Il secondo movimento introduce uno degli aspetti più sorprendenti: il carattere quasi meccanico della figurazione; la struttura ritmica regolare ha fatto pensare a un riferimento al metronomo. Gioca, qui, Beethoven, con la percezione del tempo: l’apparente semplicità nasconde un continuo spostamento degli accenti. Il terzo movimento segna il ritorno del Menuetto: ma è un ritorno trasformato; il carattere aristocratico settecentesco lascia spazio a una robustezza sonora quasi orchestrale. Il finale rappresenta uno dei momenti più originali della sinfonia: una scrittura brillante che però si sviluppa attraverso un accumulo progressivo di tensione.

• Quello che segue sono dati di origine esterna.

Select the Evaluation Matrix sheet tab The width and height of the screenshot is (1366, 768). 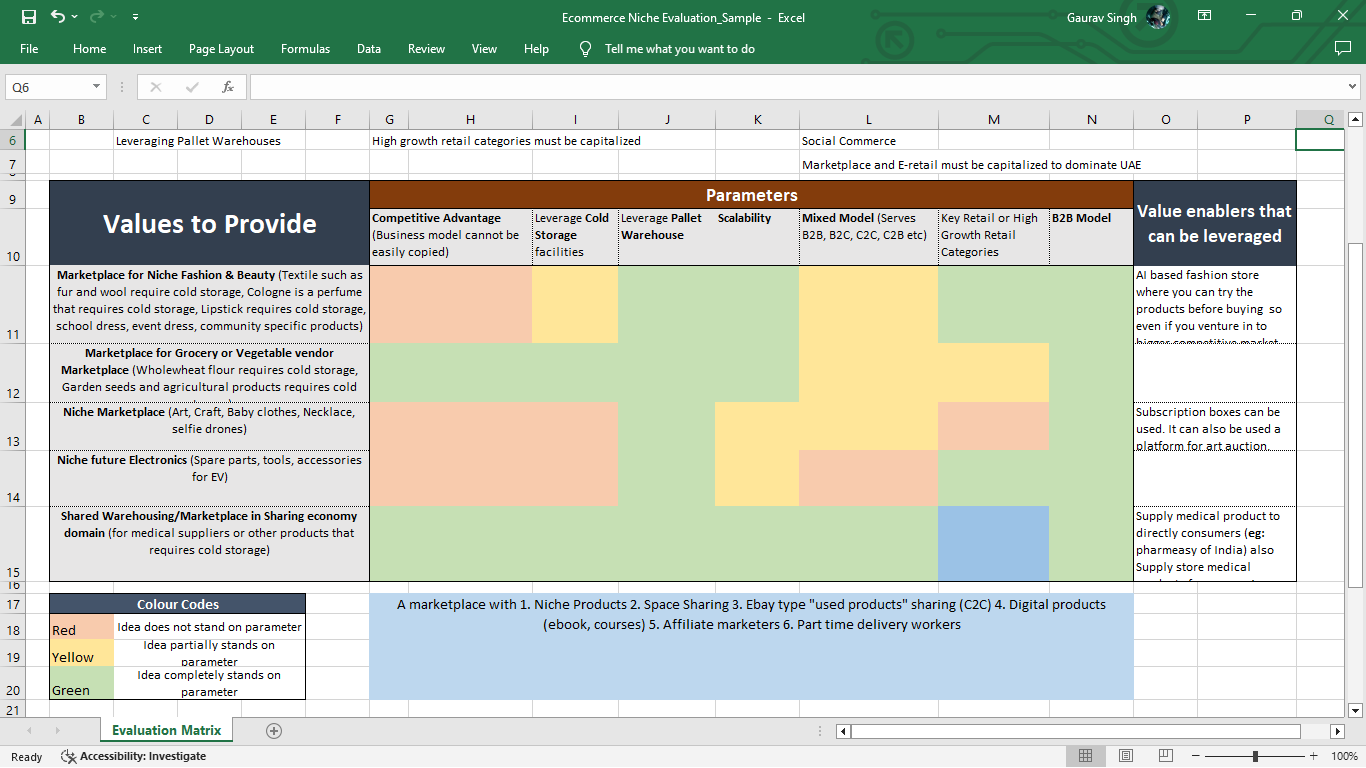point(166,731)
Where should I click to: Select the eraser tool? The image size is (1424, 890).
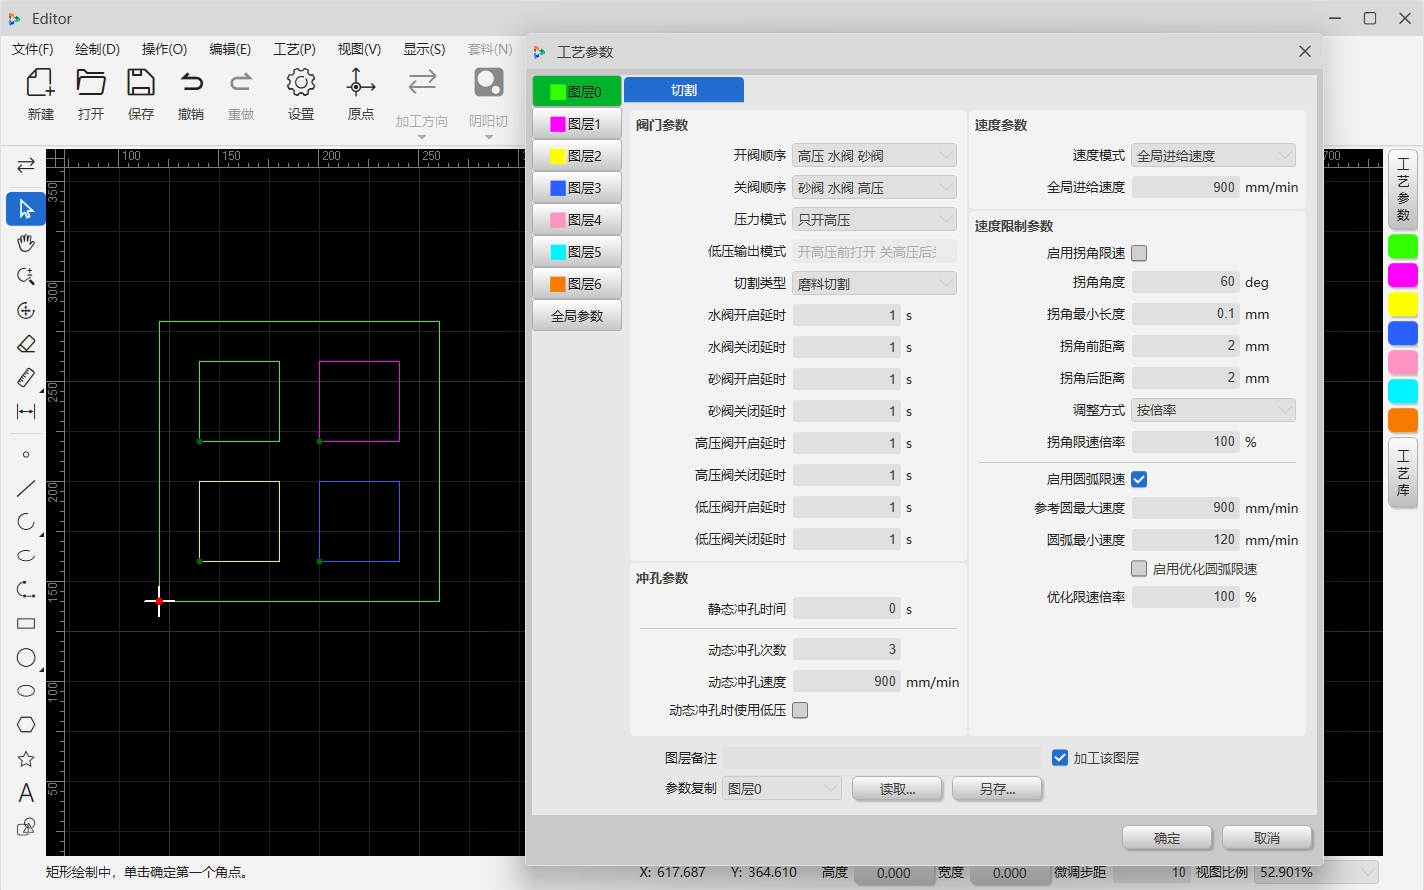pos(25,343)
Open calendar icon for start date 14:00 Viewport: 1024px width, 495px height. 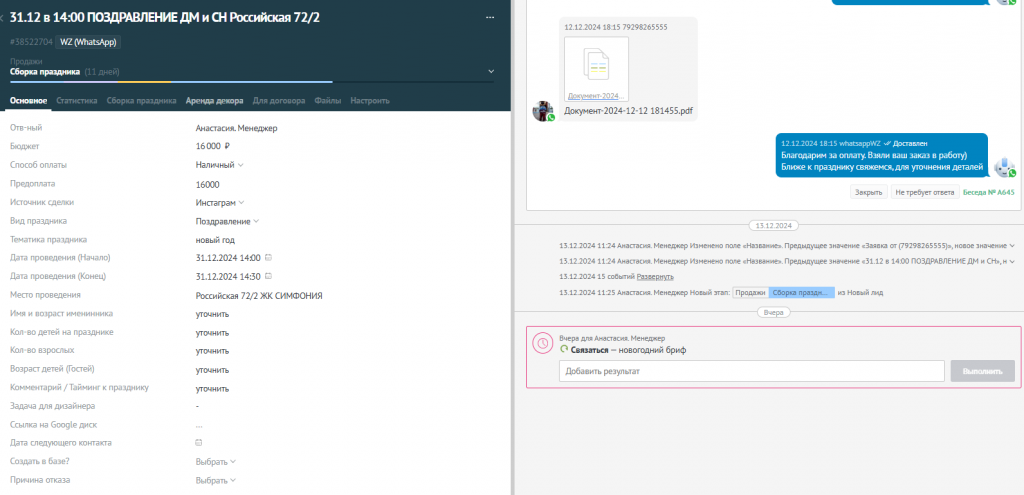pos(268,258)
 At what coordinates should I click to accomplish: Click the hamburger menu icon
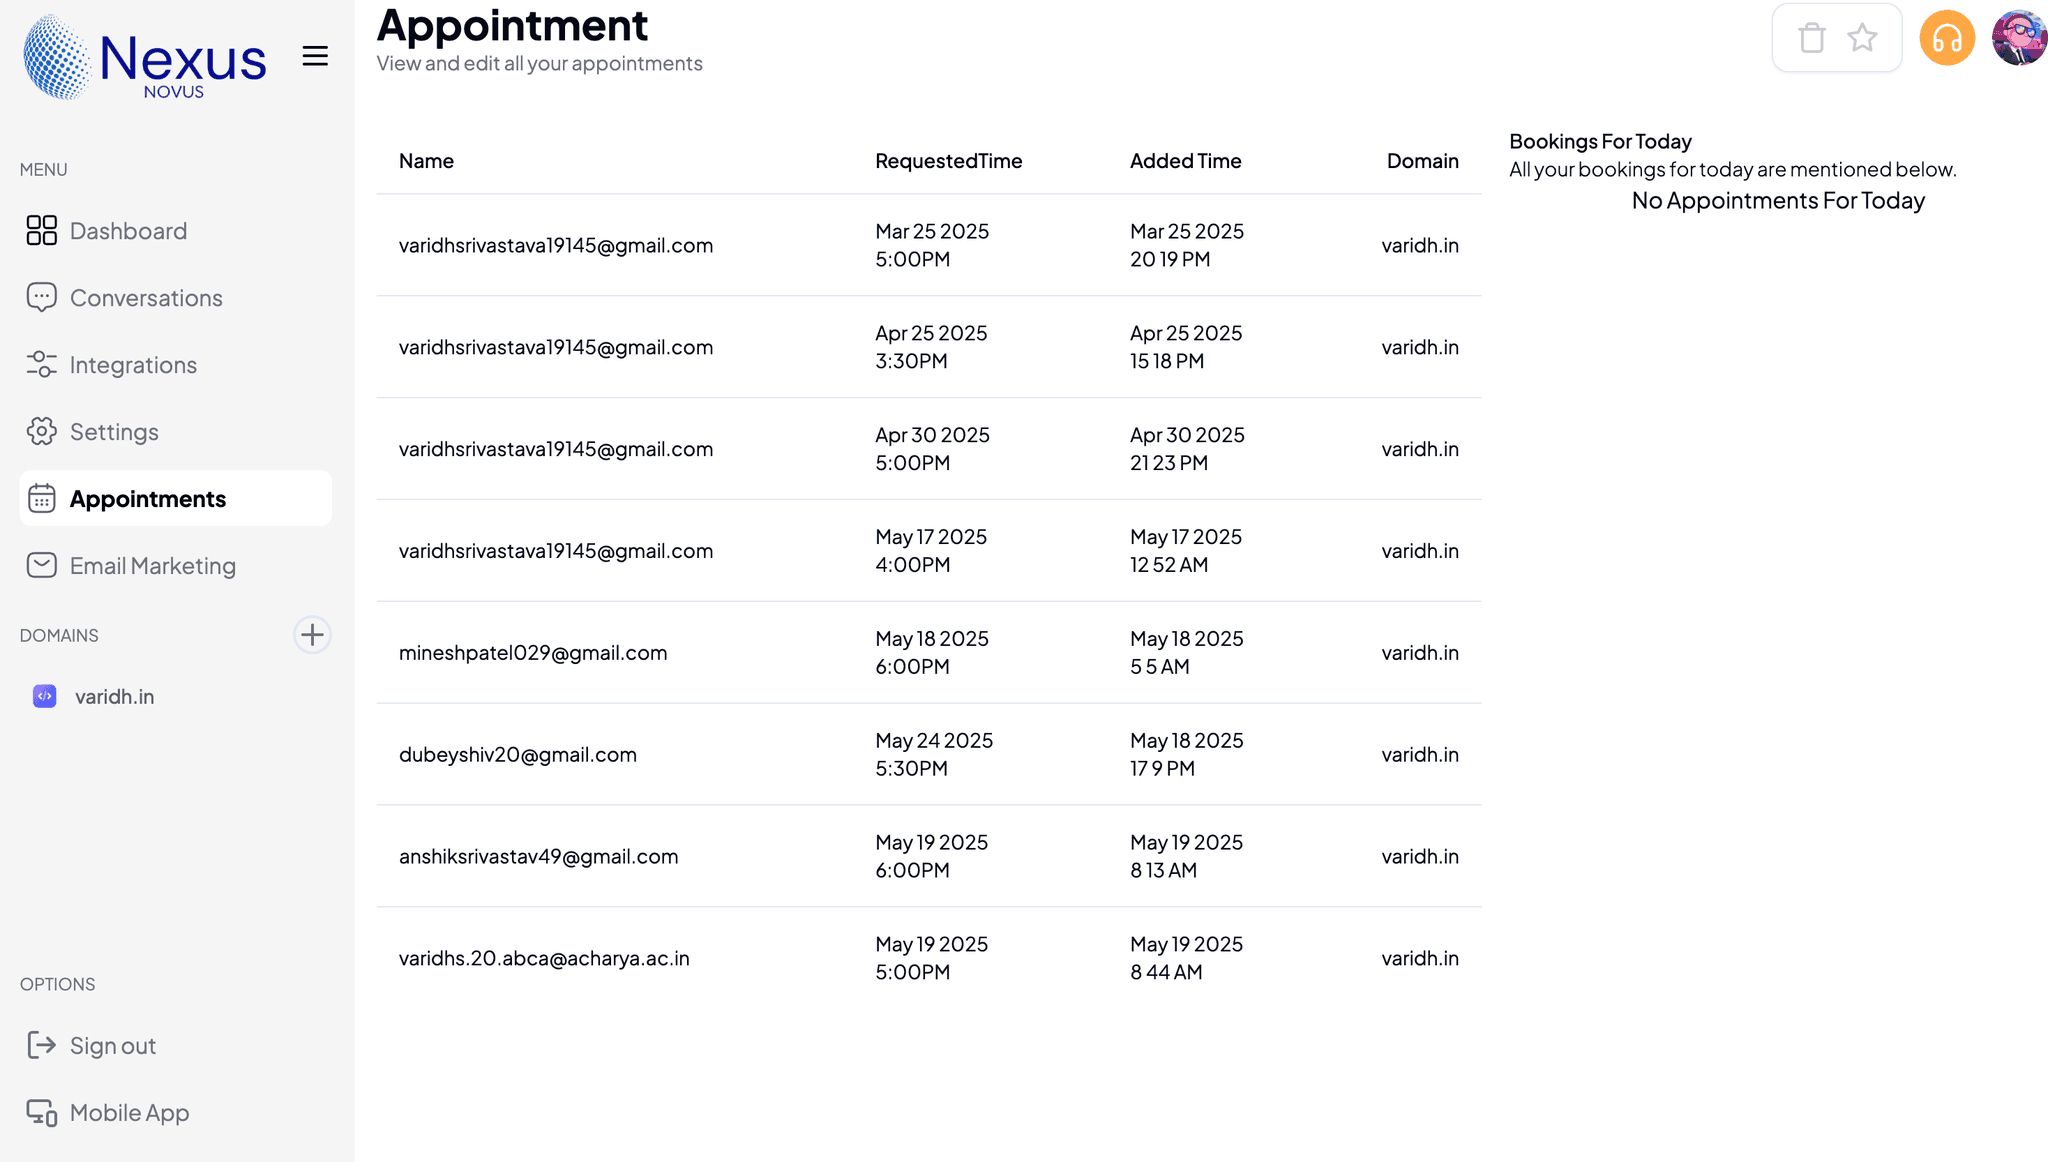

L’Ottava diventa così una riflessione sulla forma sinfonica: non più espansione monumentale, ma concentrazione. Fabio Luisi ha affrontato la sinfonia con un’impostazione coerente con quanto già emerso nel Mozart: chiarezza, equilibrio, attenzione al dettaglio. Fin dall’attacco del primo movimento è risultata evidente la volontà di evitare qualsiasi retorica titanica: il tempo scelto favoriva la leggibilità delle cellule ritmiche. Gli archi hanno lavorato su articolazioni precise: i fiati emergevano con una qualità timbrica particolarmente curata. La costruzione dinamica appariva progressiva: nessun contrasto eccessivo, ma una logica interna molto controllata.

Il secondo movimento ha rappresentato uno dei momenti più interessanti: Luisi ha evidenziato il carattere ironico della scrittura senza trasformarlo in caricatura. La precisione ritmica dell’orchestra ha permesso di mantenere quella dimensione “meccanica” che costituisce il nucleo del movimento. Nel Menuetto si è percepita una qualità sonora particolarmente solida: il Trio centrale ha mostrato un bel dialogo fra i fiati. Il finale è stato costruito con grande attenzione all’equilibrio: l’energia cresceva gradualmente, senza accelerazioni arbitrarie e Luisi ha evitato qualsiasi effetto spettacolare, la tensione nasceva dalla struttura.

Considerando insieme le due esecuzioni, con certezza ci sentiamo di affermare che, se il programma richiedeva equilibrio, l’esecuzione ha risposto con intelligenza, ciascuno per la parte sua, perché se Luisi ha privilegiato la chiarezza, Taverna la cantabilità, facendo apparire Mozart nella sua dimensione più pura, Beethoven nella sua ironia strutturale, tappe, in fondo e ben pensarci, di uno stesso percorso: il classicismo come spazio di trasformazione. Quando la musica viene restituita nella sua forma essenziale, senza retorica, senza forzature, senza effetti superflui, accade qualcosa di raro: la musica torna a essere ciò che è sempre stata, pensiero che si fa, consapevolmente, suono.